1920 British film by George Edwardes-Hall

Desire (aka The Magic Skin) is a 1920 British silent fantasy film directed by George Edwardes-Hall, produced by Edward Godal, and starring Dennis Neilson-Terry, Yvonne Arnaud and Christine Maitland. The film was known in England as The Magic Skin. The screenplay was based on the 1831 Honoré de Balzac novel Le Peau de Chagrin, which strangely was adapted to film three different times in 1920 alone, the other two being released as The Dream Cheater and Narayama.

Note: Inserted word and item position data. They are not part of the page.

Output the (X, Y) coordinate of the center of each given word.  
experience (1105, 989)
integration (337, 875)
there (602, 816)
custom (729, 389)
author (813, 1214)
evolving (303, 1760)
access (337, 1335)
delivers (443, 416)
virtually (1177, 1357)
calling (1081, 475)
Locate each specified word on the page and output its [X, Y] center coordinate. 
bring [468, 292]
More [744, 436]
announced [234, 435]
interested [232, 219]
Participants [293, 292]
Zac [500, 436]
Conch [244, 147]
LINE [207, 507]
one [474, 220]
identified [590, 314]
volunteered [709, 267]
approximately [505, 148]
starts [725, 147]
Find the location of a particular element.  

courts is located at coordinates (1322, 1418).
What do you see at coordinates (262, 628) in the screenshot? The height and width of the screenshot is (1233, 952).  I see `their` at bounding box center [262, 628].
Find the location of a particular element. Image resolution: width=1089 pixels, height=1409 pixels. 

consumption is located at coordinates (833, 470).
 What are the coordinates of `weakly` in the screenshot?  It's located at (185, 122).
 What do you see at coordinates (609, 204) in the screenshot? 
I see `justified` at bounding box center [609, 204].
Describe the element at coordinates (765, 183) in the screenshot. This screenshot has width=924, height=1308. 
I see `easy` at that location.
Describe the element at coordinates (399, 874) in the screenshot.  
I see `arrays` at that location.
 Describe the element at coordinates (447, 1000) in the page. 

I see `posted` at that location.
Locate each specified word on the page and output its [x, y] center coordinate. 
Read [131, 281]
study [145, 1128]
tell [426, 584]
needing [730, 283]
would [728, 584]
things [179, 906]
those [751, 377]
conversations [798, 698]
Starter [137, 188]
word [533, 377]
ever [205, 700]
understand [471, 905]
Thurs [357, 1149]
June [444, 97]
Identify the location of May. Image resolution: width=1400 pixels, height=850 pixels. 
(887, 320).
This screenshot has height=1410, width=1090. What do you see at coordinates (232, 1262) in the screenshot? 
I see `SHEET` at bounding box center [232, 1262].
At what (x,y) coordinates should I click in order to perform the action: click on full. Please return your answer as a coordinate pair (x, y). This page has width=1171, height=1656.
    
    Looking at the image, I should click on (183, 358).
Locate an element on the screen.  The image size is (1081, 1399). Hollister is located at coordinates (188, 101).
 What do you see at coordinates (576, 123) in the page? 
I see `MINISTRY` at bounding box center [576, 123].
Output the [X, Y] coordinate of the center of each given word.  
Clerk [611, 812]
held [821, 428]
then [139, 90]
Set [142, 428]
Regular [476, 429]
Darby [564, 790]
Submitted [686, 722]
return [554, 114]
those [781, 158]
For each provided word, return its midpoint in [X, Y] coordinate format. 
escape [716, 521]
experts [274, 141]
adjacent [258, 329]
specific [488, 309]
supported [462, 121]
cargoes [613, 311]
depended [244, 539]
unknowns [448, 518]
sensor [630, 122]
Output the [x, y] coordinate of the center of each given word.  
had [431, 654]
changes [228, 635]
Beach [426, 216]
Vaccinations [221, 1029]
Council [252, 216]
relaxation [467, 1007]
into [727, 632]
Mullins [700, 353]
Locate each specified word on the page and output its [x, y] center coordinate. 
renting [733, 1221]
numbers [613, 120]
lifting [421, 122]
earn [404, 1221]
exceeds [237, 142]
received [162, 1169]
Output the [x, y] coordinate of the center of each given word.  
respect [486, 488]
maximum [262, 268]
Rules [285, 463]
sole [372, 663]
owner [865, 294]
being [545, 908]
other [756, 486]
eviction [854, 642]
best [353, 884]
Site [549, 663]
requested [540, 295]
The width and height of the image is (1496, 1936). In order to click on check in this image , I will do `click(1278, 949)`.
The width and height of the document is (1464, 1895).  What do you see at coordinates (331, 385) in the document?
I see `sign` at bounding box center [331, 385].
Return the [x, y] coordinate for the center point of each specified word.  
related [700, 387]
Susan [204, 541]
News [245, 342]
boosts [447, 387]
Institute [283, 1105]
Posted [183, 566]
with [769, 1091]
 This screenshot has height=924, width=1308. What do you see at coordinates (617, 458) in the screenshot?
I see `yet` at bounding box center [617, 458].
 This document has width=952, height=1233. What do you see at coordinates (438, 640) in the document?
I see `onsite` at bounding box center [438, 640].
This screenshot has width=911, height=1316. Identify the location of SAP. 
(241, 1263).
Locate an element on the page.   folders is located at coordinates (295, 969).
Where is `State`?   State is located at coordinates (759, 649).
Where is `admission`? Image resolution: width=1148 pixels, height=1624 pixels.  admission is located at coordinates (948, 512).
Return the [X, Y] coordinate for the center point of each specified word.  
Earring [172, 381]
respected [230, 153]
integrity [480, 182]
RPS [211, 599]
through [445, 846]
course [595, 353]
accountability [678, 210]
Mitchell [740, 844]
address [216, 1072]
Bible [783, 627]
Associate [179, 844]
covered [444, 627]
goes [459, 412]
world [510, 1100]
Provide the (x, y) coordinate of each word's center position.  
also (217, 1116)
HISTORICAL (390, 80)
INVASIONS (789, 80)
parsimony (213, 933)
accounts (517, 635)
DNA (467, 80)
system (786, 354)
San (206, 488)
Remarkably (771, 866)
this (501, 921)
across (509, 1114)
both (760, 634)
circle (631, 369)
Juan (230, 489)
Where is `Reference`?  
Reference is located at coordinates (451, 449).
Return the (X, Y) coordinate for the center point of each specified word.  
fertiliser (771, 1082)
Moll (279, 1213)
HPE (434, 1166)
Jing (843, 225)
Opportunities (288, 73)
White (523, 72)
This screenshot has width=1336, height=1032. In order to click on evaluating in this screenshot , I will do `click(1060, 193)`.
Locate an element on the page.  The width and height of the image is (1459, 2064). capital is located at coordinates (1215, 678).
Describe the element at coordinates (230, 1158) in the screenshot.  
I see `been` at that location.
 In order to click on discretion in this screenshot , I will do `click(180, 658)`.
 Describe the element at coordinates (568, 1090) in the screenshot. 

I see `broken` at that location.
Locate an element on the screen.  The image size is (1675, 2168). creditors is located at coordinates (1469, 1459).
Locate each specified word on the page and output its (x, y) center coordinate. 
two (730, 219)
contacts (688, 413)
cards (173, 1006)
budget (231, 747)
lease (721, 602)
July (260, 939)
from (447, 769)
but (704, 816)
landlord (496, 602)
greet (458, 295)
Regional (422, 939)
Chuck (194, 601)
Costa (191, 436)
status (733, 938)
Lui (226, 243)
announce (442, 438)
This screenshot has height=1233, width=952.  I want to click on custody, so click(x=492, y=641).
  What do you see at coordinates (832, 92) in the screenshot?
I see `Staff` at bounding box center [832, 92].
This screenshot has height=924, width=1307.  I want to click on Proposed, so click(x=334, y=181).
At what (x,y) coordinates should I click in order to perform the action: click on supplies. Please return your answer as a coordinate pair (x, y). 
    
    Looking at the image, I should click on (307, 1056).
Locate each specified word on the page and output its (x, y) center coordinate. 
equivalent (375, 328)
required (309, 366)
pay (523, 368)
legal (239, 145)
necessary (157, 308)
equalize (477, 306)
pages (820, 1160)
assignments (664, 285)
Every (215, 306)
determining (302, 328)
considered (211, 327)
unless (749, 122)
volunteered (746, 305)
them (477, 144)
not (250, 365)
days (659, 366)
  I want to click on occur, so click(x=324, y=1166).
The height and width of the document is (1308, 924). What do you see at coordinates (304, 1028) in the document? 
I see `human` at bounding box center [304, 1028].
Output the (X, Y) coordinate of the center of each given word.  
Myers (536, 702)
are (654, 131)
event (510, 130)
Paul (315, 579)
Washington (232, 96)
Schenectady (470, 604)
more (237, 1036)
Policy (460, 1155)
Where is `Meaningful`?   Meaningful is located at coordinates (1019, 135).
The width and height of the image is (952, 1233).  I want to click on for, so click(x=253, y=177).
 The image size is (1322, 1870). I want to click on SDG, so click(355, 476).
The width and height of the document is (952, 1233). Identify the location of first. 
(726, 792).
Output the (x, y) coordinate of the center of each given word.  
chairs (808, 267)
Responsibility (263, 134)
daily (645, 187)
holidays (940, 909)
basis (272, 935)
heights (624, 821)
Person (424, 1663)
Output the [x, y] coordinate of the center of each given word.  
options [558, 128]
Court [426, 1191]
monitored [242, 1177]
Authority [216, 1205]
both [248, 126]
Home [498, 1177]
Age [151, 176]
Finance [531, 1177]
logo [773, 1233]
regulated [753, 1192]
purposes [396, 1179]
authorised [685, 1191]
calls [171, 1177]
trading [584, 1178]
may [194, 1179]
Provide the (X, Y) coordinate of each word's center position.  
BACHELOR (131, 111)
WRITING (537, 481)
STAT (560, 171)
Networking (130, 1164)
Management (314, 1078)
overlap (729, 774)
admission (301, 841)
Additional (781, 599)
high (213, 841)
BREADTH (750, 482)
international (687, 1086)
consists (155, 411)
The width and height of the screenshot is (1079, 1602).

Born in 1872, director Hall relocated from his birthplace Brooklyn, New York to England later in life, then moved to California, where he died in 1922. He actually did more screenwriting than directing during his career, and also wrote a number of plays and short stories.

==Plot==
A man named Valentin obtains a magic shagreen, a leather hide made from the skin of a wild jackass. The shagreen is said to grant its owner's every wish, but at the price of his immortal soul.

==Cast==
- Dennis Neilson-Terry as Raphael Valentin
- Yvonne Arnaud as Pauline
- Christine Maitland as Fedora
- George W. Anson as Duval
- Chris Walker as Jonathan
- Pardoe Woodman as Emile
- Austin Leigh as Andre Valentin
- Saba Raleigh as Mother

==Bibliography==
- Low, Rachael. History of the British Film, 1918-1929. George Allen & Unwin, 1971.